In Checkpoint, Ward LJ (who gave the leading judgment) concluded that in determining whether an irregularity in a rent review arbitration had caused substantial injustice to the applicant, the court should not attempt to decide what the award would have been had the irregularity not occurred. As he put it (in paragraph 57 of his judgment):
“It is all too hypothetical for me.”
Ward LJ went on to describe the correct approach as follows (in paragraph 58 of his judgment):
“In my view, the approach has to be much more amorphous. The court should not make its own guess at the rental figure and make a comparison with the amount awarded. Rather, the court should try to assess how the [applicant] would have conducted his case but for the irregularity. It is the denial of the fair hearing, to summarise procedural irregularity, that must be shown to have caused a substantial injustice. A technical irregularity may not. The failure to deal with a substantial issue probably will.”
In the instant case, I am not satisfied that the case which Mr Gillott would have put had he been afforded the opportunity to submit a further report along the lines indicated in his witness statement would have been so different as to justify the conclusion that the lack of that opportunity in itself caused a substantial injustice, regardless of what the outcome of the arbitration would have been. Nor, for that matter, am I satisfied that the outcome in that event would have been materially different. Accordingly I agree with the judge that the appeal fails on this question also.
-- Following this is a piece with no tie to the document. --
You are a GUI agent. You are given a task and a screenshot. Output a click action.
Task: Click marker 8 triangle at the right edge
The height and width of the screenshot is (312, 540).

Ward LJ concluded his judgment in Checkpoint by endorsing the views expressed by Tuckey J in Egmatra AG v. Marco Trading Corporation [1999] 1 Lloyds Rep 862, where Tuckey J cited paragraph 280 of the Report of the Departmental Advisory Committee which led to the enacting of the 1996 Act. In that paragraph, the Committee said this:
“The test of ‘substantial injustice’ is intended to be applied by way of support for the arbitral process, not by way of interference with that process. Thus it is only in those cases where it can be said that what has happened is so far removed from what could reasonably be expected of the arbitral process that we would expect the court to take action. .... In short, [section 68] is really designed as a long stop, only available in extreme cases where the tribunal has gone so far wrong in its conduct of the arbitration that justice calls out for it to be corrected.”
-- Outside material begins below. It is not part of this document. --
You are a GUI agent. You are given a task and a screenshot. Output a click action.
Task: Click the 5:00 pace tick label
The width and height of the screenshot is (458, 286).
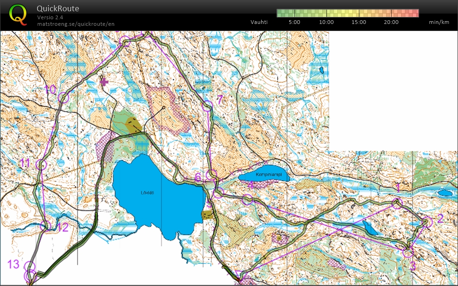(x=295, y=22)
I would respectfully echo those sentiments. In my judgment, pursuit of the overall objective of arbitral proceedings as set out in subparagraph (a) of section 1 of the 1996 Act (‘the fair resolution of disputes by an impartial tribunal without unnecessary delay or expense’) requires that, to borrow an expression from another context, the courts should accord a reasonably generous margin of appreciation to arbitrators in the discharge of their functions.
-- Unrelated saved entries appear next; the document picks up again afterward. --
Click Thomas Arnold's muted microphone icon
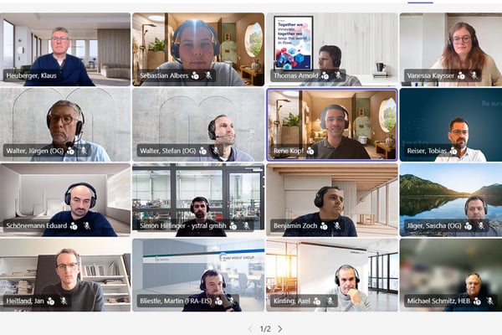 coord(339,75)
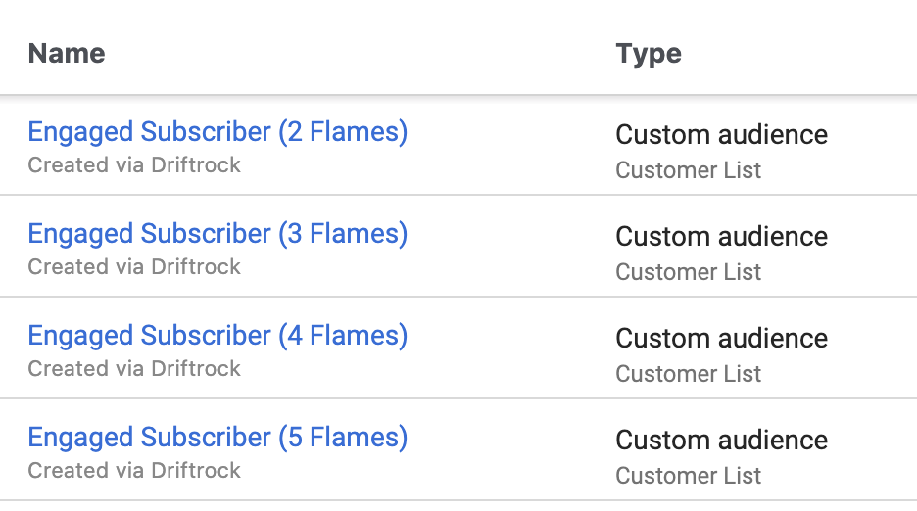The image size is (917, 511).
Task: Click Custom audience type for 4 Flames row
Action: tap(722, 338)
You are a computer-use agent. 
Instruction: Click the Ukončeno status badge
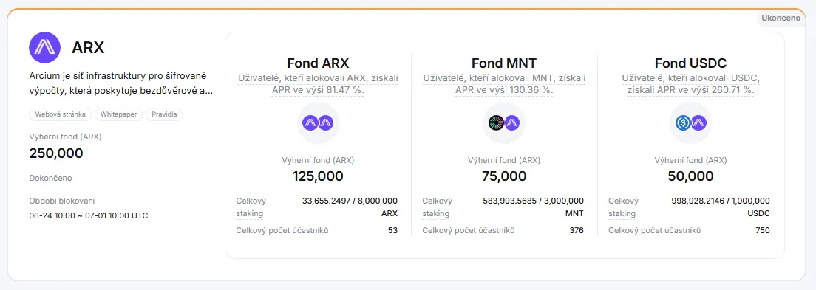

That said, however, I do not regard the instant case as a borderline case. In my judgment the instant case is plainly not a case in which the arbitrator has gone so far wrong in his conduct of the arbitration that justice calls out for it to be corrected.
I would dismiss this appeal.
Lord Justice Clarke:
I agree.
Order: Appeal dismissed; appellant to pay the respondent’s costs which have been summarily assessed.